ROSATI 4.5 – Colpevole su entrambi i gol presi, mostra insicurezza sulle uscite e trasmette poca tranquillità ai compagni. Si riscatta parzialmente sul destro a botta sicura di Giuliano, salvo capitolare dopo pochi secondi sulla ribattuta. Dov’è De Sanctis?

GAMBERINI 5.5 – Partita complessivamente da sufficienza per lui ma il secondo gol del Dnipro porta la sua macchia, in cooperazione con Rosati (dal 77′ INLER S.V. – Ha poco tempo per fare quello che gli riesce meglio: organizzare una manovra decente, cosa che al Napoli praticamente non riesce mai)

FERNANDEZ 6 – Poche sbavature per il centrale argentino che contiene bene gli attacchi avversari. Sarebbe anche da 6.5 se non si macchiasse del brutto episodio che lo vede coinvolto al termine del primo tempo. Testata ad un avversario e solo giallo per lui, che meriterebbe il rosso.

ARONICA 5.5 – Ci si aspetterebbe di più da un calciatore con la sua esperienza, ma non riesce a fare la voce grossa. Quando si tratta di impostare con i piedi palesa grossi limiti.

MESTO 4.5 – Non offende nè difende: in fase offensiva è praticamente inesistente, in quella difensiva va spesso in difficoltà, poco attento e lucido. Da rivedere.

ZUNIGA 4.5 – Schierato in un ruolo non suo, e si vede: risulta uno dei peggiori della serata. In fase di contenimento quasi il Napoli gioca con un uomo in meno per la poca verve del colombiano che neanche in fase offensiva fa notare il suo “peso”.

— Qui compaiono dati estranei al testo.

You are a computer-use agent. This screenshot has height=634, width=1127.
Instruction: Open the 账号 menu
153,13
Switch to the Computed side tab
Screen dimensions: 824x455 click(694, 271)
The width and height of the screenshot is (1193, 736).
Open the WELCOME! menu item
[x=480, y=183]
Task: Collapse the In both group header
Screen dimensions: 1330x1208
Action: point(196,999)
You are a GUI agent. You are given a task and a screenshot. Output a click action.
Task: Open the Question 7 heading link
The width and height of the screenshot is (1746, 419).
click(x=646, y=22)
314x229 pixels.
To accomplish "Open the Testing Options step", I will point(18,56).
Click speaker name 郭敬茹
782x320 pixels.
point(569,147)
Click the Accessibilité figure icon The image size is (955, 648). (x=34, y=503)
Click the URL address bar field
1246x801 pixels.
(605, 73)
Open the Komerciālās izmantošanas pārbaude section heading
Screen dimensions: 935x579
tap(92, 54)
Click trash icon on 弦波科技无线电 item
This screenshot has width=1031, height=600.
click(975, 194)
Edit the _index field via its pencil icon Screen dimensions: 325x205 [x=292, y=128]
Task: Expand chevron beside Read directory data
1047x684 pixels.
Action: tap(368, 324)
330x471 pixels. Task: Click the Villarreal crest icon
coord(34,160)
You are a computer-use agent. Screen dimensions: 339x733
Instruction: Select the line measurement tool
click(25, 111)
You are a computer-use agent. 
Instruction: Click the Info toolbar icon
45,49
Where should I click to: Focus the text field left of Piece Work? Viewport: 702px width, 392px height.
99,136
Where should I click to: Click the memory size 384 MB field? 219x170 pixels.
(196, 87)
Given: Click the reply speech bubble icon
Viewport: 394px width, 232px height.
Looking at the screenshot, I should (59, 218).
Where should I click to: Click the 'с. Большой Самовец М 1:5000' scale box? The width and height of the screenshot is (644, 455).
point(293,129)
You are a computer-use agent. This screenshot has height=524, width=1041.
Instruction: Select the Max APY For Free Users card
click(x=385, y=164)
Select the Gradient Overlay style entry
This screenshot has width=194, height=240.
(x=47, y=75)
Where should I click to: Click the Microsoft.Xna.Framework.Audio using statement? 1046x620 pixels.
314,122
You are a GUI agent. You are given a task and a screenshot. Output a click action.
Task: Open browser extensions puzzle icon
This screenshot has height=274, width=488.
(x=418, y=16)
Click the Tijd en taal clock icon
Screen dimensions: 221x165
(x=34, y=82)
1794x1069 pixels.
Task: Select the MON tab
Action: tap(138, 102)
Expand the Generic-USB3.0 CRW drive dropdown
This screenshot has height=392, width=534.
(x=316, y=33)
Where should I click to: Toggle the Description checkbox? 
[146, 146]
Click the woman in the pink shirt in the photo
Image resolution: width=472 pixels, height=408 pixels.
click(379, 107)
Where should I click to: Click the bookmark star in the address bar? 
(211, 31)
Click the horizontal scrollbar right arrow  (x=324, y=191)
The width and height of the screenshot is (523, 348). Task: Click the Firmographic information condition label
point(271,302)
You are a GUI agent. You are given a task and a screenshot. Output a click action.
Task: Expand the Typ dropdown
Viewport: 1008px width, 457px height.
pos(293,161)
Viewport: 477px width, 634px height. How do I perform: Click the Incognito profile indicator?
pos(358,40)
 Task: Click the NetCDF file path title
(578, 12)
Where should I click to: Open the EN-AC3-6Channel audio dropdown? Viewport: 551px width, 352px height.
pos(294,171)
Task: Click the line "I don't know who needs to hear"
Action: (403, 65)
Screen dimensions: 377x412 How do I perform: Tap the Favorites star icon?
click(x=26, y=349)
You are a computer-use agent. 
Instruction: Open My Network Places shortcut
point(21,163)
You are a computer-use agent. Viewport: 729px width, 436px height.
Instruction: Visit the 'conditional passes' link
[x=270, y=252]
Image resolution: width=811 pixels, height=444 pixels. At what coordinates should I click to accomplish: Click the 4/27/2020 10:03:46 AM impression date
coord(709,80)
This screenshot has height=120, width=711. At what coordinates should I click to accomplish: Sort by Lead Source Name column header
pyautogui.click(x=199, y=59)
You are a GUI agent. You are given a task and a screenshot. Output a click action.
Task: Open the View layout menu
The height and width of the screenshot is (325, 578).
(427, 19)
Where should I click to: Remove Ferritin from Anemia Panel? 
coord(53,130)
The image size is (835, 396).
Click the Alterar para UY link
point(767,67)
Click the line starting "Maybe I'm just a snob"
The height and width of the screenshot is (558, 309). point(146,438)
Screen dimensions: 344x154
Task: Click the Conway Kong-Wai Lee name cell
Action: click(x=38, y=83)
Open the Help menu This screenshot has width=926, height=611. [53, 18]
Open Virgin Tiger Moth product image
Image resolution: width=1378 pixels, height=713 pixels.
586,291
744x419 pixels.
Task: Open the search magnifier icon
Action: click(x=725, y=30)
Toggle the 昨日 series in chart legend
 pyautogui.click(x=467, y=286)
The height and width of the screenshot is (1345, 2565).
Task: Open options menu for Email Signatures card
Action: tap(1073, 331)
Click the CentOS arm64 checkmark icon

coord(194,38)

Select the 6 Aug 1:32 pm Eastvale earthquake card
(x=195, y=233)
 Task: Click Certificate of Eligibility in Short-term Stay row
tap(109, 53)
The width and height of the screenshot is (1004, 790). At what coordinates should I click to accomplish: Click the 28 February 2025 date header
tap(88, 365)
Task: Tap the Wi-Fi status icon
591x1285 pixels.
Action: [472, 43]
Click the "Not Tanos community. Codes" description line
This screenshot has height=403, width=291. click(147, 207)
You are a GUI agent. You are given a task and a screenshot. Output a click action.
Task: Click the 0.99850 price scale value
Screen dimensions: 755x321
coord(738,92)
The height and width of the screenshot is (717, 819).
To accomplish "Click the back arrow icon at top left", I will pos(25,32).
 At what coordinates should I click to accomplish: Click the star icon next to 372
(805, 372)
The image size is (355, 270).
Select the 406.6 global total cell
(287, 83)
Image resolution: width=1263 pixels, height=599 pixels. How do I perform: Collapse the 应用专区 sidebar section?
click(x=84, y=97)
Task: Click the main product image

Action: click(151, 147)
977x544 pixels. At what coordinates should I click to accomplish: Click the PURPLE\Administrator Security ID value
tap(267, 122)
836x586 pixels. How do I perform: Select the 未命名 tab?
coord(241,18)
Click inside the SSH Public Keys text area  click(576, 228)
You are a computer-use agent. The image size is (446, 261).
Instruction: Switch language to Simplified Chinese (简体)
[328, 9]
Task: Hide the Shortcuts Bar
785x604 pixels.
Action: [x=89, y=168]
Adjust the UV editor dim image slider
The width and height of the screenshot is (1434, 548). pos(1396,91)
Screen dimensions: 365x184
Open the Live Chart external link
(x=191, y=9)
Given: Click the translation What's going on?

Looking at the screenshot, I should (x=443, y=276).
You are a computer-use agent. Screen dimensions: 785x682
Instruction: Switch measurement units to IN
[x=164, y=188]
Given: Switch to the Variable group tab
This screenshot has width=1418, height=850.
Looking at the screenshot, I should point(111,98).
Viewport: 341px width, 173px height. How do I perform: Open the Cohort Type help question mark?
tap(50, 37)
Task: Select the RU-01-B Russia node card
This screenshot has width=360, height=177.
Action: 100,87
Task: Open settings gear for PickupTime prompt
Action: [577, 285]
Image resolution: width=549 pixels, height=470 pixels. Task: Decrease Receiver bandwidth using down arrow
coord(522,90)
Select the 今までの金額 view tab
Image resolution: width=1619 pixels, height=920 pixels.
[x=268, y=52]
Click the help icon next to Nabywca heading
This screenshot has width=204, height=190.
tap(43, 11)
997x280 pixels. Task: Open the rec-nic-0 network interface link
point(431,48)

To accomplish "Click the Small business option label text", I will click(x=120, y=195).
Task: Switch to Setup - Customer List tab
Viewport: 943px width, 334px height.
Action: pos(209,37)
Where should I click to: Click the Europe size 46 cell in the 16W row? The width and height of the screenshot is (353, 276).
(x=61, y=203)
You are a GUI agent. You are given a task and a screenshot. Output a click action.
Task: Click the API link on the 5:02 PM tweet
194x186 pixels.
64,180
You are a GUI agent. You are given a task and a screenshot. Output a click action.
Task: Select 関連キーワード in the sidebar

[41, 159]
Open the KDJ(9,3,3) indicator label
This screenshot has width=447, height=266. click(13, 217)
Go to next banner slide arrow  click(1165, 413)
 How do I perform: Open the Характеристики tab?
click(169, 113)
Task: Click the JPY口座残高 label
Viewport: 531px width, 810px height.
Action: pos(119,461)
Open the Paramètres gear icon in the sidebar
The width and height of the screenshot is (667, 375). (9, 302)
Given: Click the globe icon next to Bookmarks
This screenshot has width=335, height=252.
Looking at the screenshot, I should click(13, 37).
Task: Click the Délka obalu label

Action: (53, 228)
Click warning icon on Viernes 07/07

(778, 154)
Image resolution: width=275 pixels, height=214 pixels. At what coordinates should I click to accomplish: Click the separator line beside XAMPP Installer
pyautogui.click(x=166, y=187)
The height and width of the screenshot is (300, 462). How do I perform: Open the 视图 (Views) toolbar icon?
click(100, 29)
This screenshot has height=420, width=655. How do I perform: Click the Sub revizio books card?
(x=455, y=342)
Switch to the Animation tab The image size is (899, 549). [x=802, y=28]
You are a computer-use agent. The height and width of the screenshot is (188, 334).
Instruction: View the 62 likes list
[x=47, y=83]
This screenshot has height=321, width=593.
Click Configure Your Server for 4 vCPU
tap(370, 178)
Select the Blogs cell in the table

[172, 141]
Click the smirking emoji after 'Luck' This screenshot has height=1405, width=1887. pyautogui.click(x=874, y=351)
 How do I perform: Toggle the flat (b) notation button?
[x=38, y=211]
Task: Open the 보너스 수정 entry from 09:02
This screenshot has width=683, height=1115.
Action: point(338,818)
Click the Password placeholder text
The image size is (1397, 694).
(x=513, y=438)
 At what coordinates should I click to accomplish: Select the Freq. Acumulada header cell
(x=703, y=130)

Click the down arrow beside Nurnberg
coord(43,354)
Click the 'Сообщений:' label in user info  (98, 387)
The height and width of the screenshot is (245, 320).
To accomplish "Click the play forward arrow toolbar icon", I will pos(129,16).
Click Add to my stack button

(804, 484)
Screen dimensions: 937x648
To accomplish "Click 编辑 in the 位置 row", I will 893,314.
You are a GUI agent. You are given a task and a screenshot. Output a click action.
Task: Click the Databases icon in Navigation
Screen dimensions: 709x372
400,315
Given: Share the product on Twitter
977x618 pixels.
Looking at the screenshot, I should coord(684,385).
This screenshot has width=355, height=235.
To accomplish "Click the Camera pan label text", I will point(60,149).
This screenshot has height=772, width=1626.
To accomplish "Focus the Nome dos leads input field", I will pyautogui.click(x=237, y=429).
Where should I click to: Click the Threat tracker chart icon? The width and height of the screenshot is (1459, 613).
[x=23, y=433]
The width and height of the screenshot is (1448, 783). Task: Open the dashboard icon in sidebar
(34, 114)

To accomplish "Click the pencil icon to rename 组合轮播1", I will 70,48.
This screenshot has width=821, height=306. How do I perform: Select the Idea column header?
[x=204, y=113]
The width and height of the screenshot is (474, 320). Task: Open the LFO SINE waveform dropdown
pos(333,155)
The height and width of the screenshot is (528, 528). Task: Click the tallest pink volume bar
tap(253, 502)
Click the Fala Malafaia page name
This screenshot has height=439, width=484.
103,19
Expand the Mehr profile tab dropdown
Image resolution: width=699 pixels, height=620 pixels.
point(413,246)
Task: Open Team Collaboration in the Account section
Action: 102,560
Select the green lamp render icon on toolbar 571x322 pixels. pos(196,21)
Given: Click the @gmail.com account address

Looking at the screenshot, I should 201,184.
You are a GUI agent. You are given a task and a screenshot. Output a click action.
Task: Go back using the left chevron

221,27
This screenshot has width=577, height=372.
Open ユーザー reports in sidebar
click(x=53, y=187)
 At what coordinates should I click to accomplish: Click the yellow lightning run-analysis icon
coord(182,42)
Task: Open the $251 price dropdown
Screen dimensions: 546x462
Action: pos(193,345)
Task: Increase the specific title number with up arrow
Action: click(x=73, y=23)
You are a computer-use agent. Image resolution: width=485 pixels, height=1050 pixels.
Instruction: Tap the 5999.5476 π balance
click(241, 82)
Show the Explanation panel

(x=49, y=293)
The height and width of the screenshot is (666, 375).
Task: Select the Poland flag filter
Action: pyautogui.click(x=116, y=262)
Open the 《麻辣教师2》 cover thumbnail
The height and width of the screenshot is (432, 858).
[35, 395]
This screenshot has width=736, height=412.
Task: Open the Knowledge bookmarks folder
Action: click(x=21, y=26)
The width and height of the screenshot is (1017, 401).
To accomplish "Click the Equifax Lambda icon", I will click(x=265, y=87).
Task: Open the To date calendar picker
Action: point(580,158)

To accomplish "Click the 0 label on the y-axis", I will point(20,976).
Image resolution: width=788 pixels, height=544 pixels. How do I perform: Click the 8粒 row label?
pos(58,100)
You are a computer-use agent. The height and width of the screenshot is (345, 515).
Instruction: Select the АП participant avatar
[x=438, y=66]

DONADEL 5 – Un fallo inutile dopo 30 secondi che comporta la punizione da cui scaturisce il primo gol ucraino. Lento, impacciato, ancora non in condizione. Da lui ci aspetta che il centrocampo giri con i ritmi giusti, non lo fa.

DZEMAILI 4 – Ha giocato Dzemaili?

DOSSENA 5.5 – Durante il primo tempo fa quel che può: cerca di spingere nonostante le poche folate azzurre, contiene bene quando è il caso. Ma si vede che è ancora lontano dalla condizione ottimale, essendo impiegato poco quest’anno. (dal 50′ PANDEV 5 – Entra ma praticamente non si vede)

INSIGNE 5.5 – Parte bene, offre spunti interessanti. Nella prima mezz’ora è il migliore azzurro. Si spegne alla distanza, fino a quando di Lorenzo il Magnifico non si hanno più tracce sul terreno della Dnipro Arena.

VARGAS 5 – Ha poche occasioni per mettere in mostra le sue qualità. Nelle poche circostanze in cui viene pescato, però, non fa mai la cosa giusta. Sarà veramente questo il vero Vargas? (dal 50′ CAVANI 6.5 – Il migliore e non è un caso: palo, rigore procurato e trasformato e altre due ghiotte occasioni che, per bravura del portiere avversario e per pochi centimetri, non si trasformano in gol. Questo Napoli non può prescindere dal Matador)

 

MAZZARRI S.V. – La sua scelta l’ha fatta, manda in campo la formazione che ritiene adeguata. Con la qualificazione a rischio, cambieranno le prospettive?